Wetenschap
Een internationaal team van archeologen en archeogeneticaspecialisten heeft in samenwerking met het Hongaars Nationaal Museum een netwerk van Avar-stambomen en sociale praktijken in de gemeenschap ontdekt na een DNA-onderzoek te hebben uitgevoerd naar de overblijfselen van mensen die ooit leefden in wat nu een deel van Hongarije is.
In hun artikel gepubliceerd in het tijdschrift Nature beschrijft de groep hoe ze genetische sequencing en speciale software gebruikten om meer te leren over de Avar-samenleving en hun reproductieve praktijken. Lara Cassidy van Trinity College Dublin heeft in hetzelfde tijdschriftnummer een News and Views-stuk gepubliceerd, waarin het werk wordt geschetst dat het team aan deze nieuwe inspanning heeft verricht.
Eerder onderzoek heeft aangetoond dat een samenleving die bekend staat als de Avar ooit leefde in wat nu het Karpatenbekken is, te beginnen in het midden van de zesde eeuw. Er is echter niet veel over hen bekend, omdat ze geen schriftelijke documentatie hebben nagelaten. Wat bekend is, is dat ze hun bestaan begonnen als een nomadisch volk, en dat ze ergens in de zevende eeuw nederzettingen begonnen te bouwen.

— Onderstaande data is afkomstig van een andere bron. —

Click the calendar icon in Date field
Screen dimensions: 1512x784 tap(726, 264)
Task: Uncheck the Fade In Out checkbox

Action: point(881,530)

Als onderdeel van dergelijke nederzettingen begonnen ze ook hun doden op begraafplaatsen te begraven. In de afgelopen jaren zijn de stoffelijke resten van de mensen in verschillende van deze gebieden opgegraven. Het team dat bij dit nieuwe onderzoek betrokken was, bestudeerde de skeletten met behulp van zowel genetische als softwaretools om meer te weten te komen over hun verwantschapslijnen.
In hun werk bestudeerde het team de genen van 424 skeletten gevonden op vier begraafplaatsen en ontdekte dat 298 daarvan biologisch verwant waren. Ze gebruikten ook speciale software genaamd yHaplo om de mate van verwantschap van de overblijfselen te bepalen. Hierdoor konden ze patronen vinden die onthulden dat de meeste mensen destijds begraven lagen in de buurt van familieleden langs een lijn waarin de man centraal stond. Ook bleven mannen in de samenleving vaak in hun dorp. Om inteelt te voorkomen verlieten vrouwen hun dorpen om samen te werken met mannen in andere dorpen. De onderzoekers ontdekten ook dat sommige partners samen begraven waren.
Het onderzoeksteam vond ook bewijs dat het gebruikelijk was dat vrouwen kinderen kregen met meer dan één lid van hetzelfde gezin; bijvoorbeeld een vader en zoon, of met twee of meer broers. Dergelijke bevindingen, zo merken zij op, suggereren dat de Avar vergelijkbare voortplantingspraktijken hadden als andere vroege Euraziatische steppemensen.